Aujourd'hui le cul entre deux chaises, le rock progressif et aérien et des racines hardcore chaotique, Cave In a commencé sa progression vers de nouveaux territoires sur un disque devenu maintenant mythique, Until your heart stops. Avant cela, Beyond hypothermia collectait les différents morceaux enregistrés avec différents hurleurs, tandis que le guitariste / chanteur, Stephen Brodsky entrecoupait de mélodies très Radiohead les riffs metal incisif qu'il tissait avec des autres compagnons en compagnie d'une section rythmique qui ferait envie à beaucoup de groupe en la personne de John Robert Conners et Caleb Scolfield (Zozobra, Old Man Gloom). N'est pas Cave In qui veut. Curieusement cohérent et constitué de titres tous plus diablement puissant que les autres, Beyond hypothermia montrait que le groupe possédait déjà plusieurs facettes mais surement pas autant qu'ils n'en montreront par la suite.
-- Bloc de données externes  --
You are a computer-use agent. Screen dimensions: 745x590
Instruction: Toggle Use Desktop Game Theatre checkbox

Until your heart stops est d'une part beaucoup plus metal que son prédécesseur. Voisin de pallier de The Dillinger Escape Plan et Converge à leurs débuts, Cave In déménage vers plus d'expérimentation, plus de mélodies et ajoute même des interludes noise. Le riff d'ouverture de "Juggernaut" partage encore quelque meubles avec "The Saddest day" de Converge tout en y ajoutant un chant clair extrêmement maitrisé et des influences rock et folk que Stephen Brodsky étalera par la suite beaucoup plus sur les albums suivants du groupe ainsi que dans ses différents side project (Stephen Brodsky, Octave Museum, Stove Bredsky). Celui-ci doit pourtant aussi assuré les hurlements d'un chanteur parti avant l'enregistrement du dit disque. Ce départ le forcera a hurler à plein poumon pendant les tournées suivantes et le convaincront de ne s'adonner qu'au chant clair et d'abandonner leurs influences plus metal et hardcore, du moins pour quelque temps.
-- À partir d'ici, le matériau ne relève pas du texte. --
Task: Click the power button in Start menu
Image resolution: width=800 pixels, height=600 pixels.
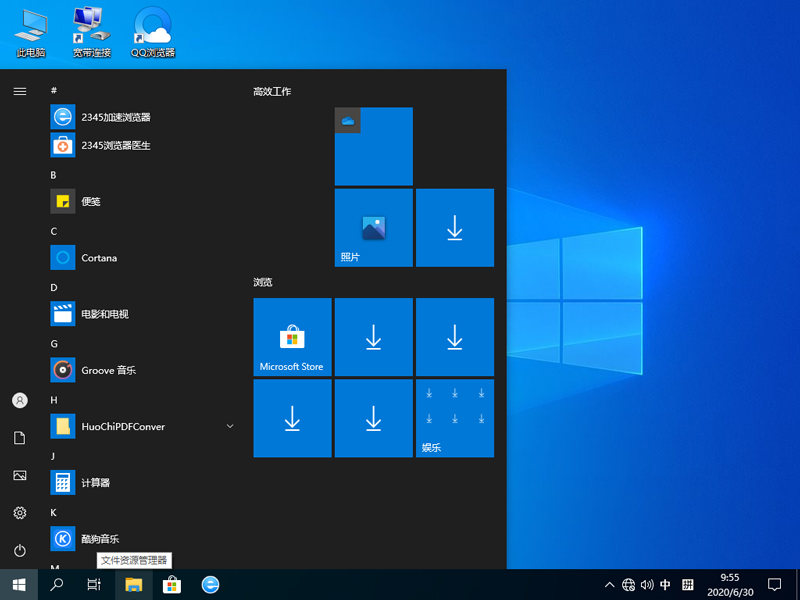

Décrit par le magazine Kerrang! comme un compromis entre Slayer et Radiohead. Until your heart stops n'est pas la réalisation d'une équation maladroite mais d'un mariage assumé entre l'énergie et la mélodie sous la bannière de l'intensité. Un Rubix cube d'influence que l'on aura beau tourner dans tout les sens sans arriver à ce qu'une couleur domine sur aucune des facettes. Comme tout les grands disques, celui-ci est un tout cohérent dont un tour d'horizon complet du début à la fin est nécessaire pour pouvoir dessiner le portrait complet dressé par ces quatre musiciens dont la carrière continue encore de produire de nouveaux morceaux. La puissance de Until your heart stops ne sera jamais atteinte de nouveau, du moins jusqu'à présent, mais le groupe s'en fiche car leur musique à ensuite explorer bien d'autres territoires que ceux déjà imposant de cet album composé en 1998. Un classique incontournable.